Filed February 19, 2008.
Durham County No. 06 CRS 40220.
Appeal by defendant from judgment entered 6 November 2006 by Judge Michael Morgan in Durham County Superior Court. Heard in the Court of Appeals 15 October 2007.
Attorney General Roy Cooper, by Assistant Attorney General Larissa S. Ellerbee, for the State. Kathleen Arundell Widelski, for defendant.
Kendria Blackstone (defendant) was charged with contributing to the delinquency of a minor and aiding and abetting a misdemeanor assault inflicting serious injury. A jury found her not guilty of aiding and abetting, but guilty of contributing to the delinquency of a minor. Defendant received a suspended sentence of forty-five days' imprisonment and was placed on twenty-four months' supervised probation. Defendant now appeals.
Defendant's daughter, a middle school student, was involved in a fight with a classmate. During the course of the altercation, defendant's daughter inflicted various facial cuts on her rival, and cut off the tip of the girl's nose. The fight started after school; defendant's daughter was waiting with her brother and one of her friends in front of the victim's home. The fight continued largely unabated until the victim's mother arrived. Defendant drove up to the scene shortly thereafter.
Defendant told her daughter, along with her son and her daughter's friend, to get into the car. The daughter eventually went into the car. Testimony varies regarding the length of time she spent in the car. However, all accounts confirm that she emerged from the car holding a small, shiny object in her hand. Defendant's daughter ran towards the victim and started swinging and punching. The daughter then ran back to defendant's car and defendant drove away. Shortly thereafter, the victim's mother noted that the victim was bleeding profusely from cuts to her face and arms, and that the tip of her nose had been cut off. The victim's mother notified the police, and defendant was eventually arrested and charged with contributing to the delinquency of a minor and aiding and abetting a misdemeanor assault inflicting serious injury.
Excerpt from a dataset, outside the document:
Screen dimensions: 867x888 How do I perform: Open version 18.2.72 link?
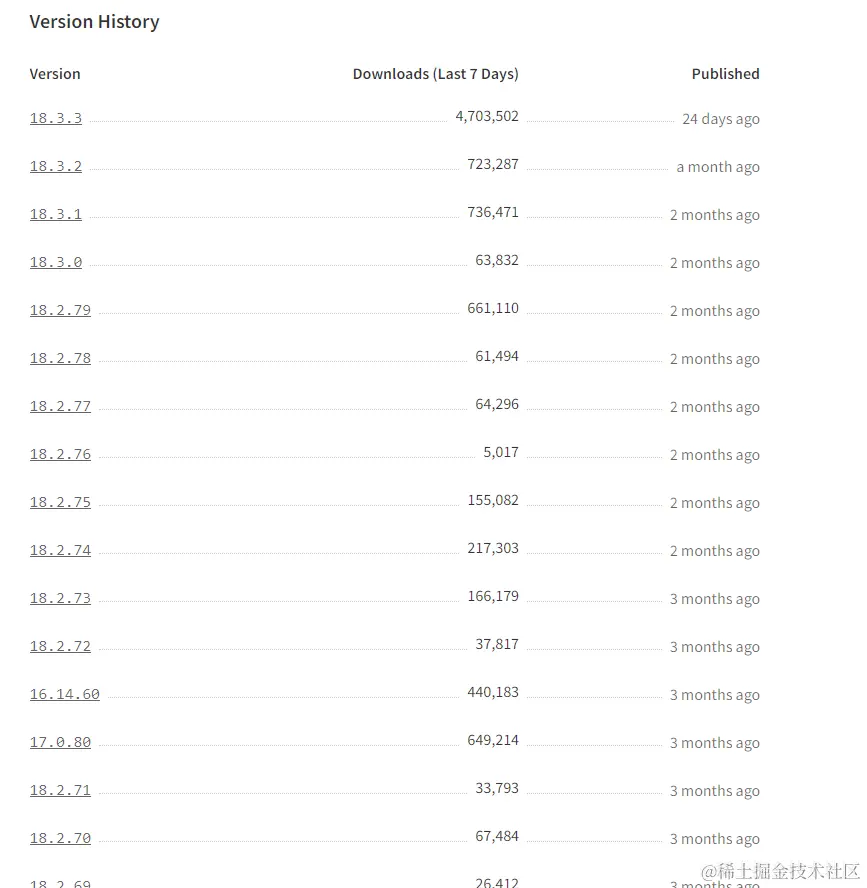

At trial, defendant moved the trial court to dismiss the charges against her for insufficient evidence, and the trial court denied her request. In her lone assignment of error, defendant contends that the trial court's denial of her motion was erroneous. We disagree.
"In ruling on a defendant's motion to dismiss, the trial court should consider if the state has presented substantial evidence on each element of the crime and substantial evidence that the defendant is the perpetrator." State v. Replogle, ___ N.C. App. ___, ___, 640 S.E.2d 757, 759 (2007) (quotations and citation omitted).
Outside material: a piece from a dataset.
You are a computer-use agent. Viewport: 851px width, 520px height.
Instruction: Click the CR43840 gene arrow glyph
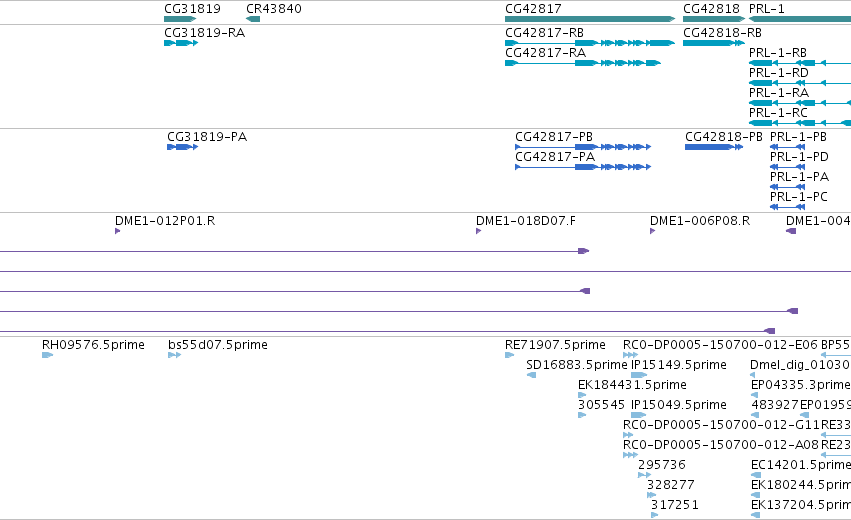tap(253, 19)
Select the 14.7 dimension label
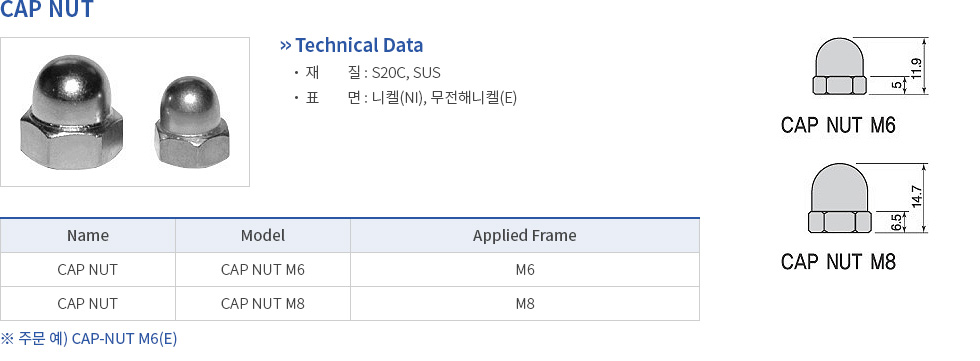This screenshot has height=361, width=980. [x=916, y=197]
Any person who is at least 16 years old who knowingly or willfully causes, encourages, or aids any juvenile within the jurisdiction of the court to be in a place or condition, or to commit an act whereby the juvenile could be adjudicated delinquent, undisciplined, abused, or neglected . . . shall be guilty of a Class 1 misdemeanor.
N.C. Gen. Stat. § 14-316.1 (2007). "The evidence should be viewed in the light most favorable to the state, with all conflicts resolved in the state's favor. . . . If substantial evidence exists supporting defendant's guilt, the jury should be allowed to decide if the defendant is guilty beyond a reasonable doubt." Replogle at ___, 640 S.E.2d at 759 (quotations and citations omitted) (alteration in original).
Defendant argues primarily that the evidence was insufficient to fulfil the "knowingly" and "willingly" elements of the crime. "Simply stated, any person who knowingly does any act to produce, promote or contribute to any condition of delinquency of a child is in violation of the statute." State v. Cousart, ___ N.C. App. ___, ___, 641 S.E.2d 372, 374 (2007) (quotations and citation omitted). Defendant was present at the scene of the crime. When her daughter ran out of the car with the small shiny object in her hand, it was clear that her intention was to continue fighting. The trial court heard testimony that rather than intervene during the altercation, defendant merely stood next to her car, smiling. Defendant never called the police regarding the incident because, as she told an investigatory officer, "kids fight, [and] she fought growing up." Defendant did nothing to stop or restrain her daughter as she ran from the car, armed, to fight again. Finally, when her daughter returned to the car after attacking the victim, defendant immediately drove away. This evidence, viewed in the light most favorable to the State, constitutes substantial evidence from which a jury could reasonably infer that defendant "knowingly or willfully cause[d], encourage[d], or aid[ed]" her daughter's delinquency.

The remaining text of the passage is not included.